L'Unione Europea dovrebbe fare da capofila, ma finora la sua azione in questo senso non ha certo brillato, anzi. Proprio l'UE possiede infatti la seconda flotta al mondo (dopo quella cinese) di super pescherecci ed ha stipulato il suo più esteso accordo commerciale con la Mauritania, versando 86 milioni di euro l'anno per inviare 200 navi a pescare lungo le acque costiere africane.
Emblematico poi è il caso del tonno rosso: dopo anni di denuncia mediatica (da parte di Greenpeace ma non solo) della situazione drammatica in cui versa la popolazione di questa specie. Eppure la sua pesca indiscriminata e illegale da parte delle tonnare volanti con l'ausilio di mezzi aerei dotati di radar e sonar, continua e ancora non si è arrivati a garantire la tutela di questo tesoro dei nostri mari. Nel giugno 2008, l'Ue aveva finalmente decretato la chiusura della pesca al tonno, ma già a novembre la misura era saltata: la Commissione Internazionale per la conservazione dei tonni dell'Atlantico (ICCAT), un'organizzazione intergovernativa cui è affidata la gestione del tonno rosso e di cui l'UE è membro attivo e influente, aveva già ristabilito un contingente di ventiduemila tonnellate per il 2009, quando gli stessi scienziati dell'ICCAT si raccomandavano di non superare il tetto delle quindicimila. Secondo recenti dichiarazioni pare che tale quota sia scesa notevolmente, anche per le pressioni esercitate da Greenpeace, e che si stia lavorando ad un blocco delle esportazioni di tonno rosso.
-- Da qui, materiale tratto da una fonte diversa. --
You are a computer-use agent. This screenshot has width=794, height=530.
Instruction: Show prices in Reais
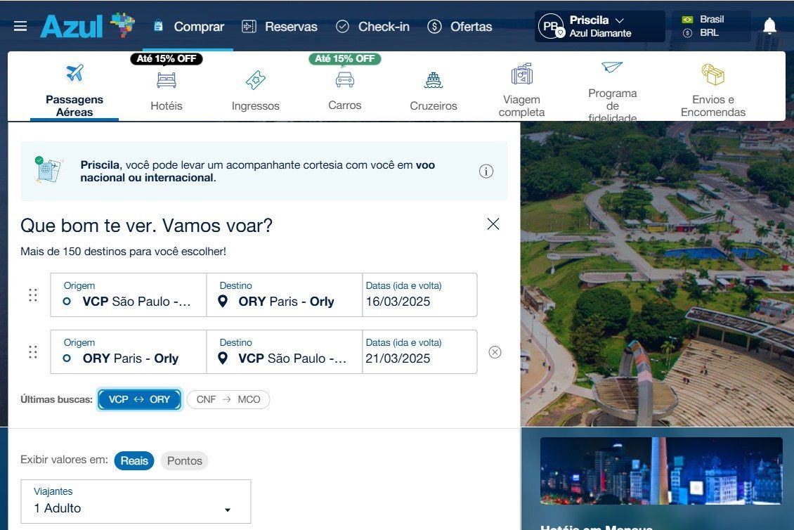pyautogui.click(x=134, y=460)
Vedremo.
Proprio nei primi giorni del 2010, tuttavia, un'interrogazione parlamentare ha messo in evidenza che dal 2000 al 2008 l'Ue invece di contenere il fenomeno ha sborsato ben 34,5 milioni di euro per finanziare proprio le flotte di pescherecci per la pesca al tonno rosso: davvero un controsenso.
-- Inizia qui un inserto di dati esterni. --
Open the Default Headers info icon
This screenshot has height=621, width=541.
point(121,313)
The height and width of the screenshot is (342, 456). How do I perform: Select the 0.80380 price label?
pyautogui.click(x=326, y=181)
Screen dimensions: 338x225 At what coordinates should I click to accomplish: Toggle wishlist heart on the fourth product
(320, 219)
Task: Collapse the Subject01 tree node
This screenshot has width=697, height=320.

Di questo passo l'estinzione potrebbe arrivare già nel 2012 secondo alcuni esperti.
Non c'è più tempo: è necessario fare delle rinunce subito.

E non è solo questione di tonno.
Bisogna rendere più forte e stabile il sistema di aree protette in tutto il pianeta blu.
Inutile dire che nel nostro Paese le Aree Marine Protette versano sempre in pessime condizioni, gestite dal Ministero con approssimazione, poca chiarezza e fondi esigui: quasi fosse un giocattolo senza importanza strategica reale.
Eppure è sotto gli occhi di tutti ed i dati lo dimostrano quanto le aree protette siano polmoni fondamentali ed efficaci per ripopolare i nostri mari.
Basta tuffarsi in apnea o con le bombole nelle acque protette dei nostri parchi, laddove è permesso, per rendersene conto.
Nell'isola caraibica di Santa Lucia, appena cinque anni dopo l'istituzione di un parco nazionale, la quantità di pesce pescato nelle aree limitrofe era aumentata del 90%.
Nonostante ciò la protezione dei mari è indietro anni luce: nel mondo solo lo 0,5% è protetto, mentre si stima che tale quota dovrebbe salire al 20% per salvare la biodiversità sommersa.
Abbiamo bisogno di una nuova sensibilità.
Si deve capire che il mare non è una pattumiera senza fondo, né una risorsa infinita di cibo. è sintomatico del nostro folle agire il problema agghiacciante della plastica che, radunandosi per le correnti, ha formato cinque nuovi continenti artificiali negli oceani, e, degradandosi per effetto della radiazione solare, si trova disciolta nei nostri mari in percentuale spesso superiore al placton.
Abbiamo bisogno dell'analogo delle guardie forestali per i fondali marini: controlli e sanzioni sono fondamentali.
Che il 2010 sia l'anno della protezione della biodiversità, ed in particolare di quella del mare, perché i pesci possano ancora ballare sui nostri fondali ed i pescatori possano continuare a pescare con la saggezza moderata di chi non ha mai chiesto al mare più di ciò che il mare poteva dare.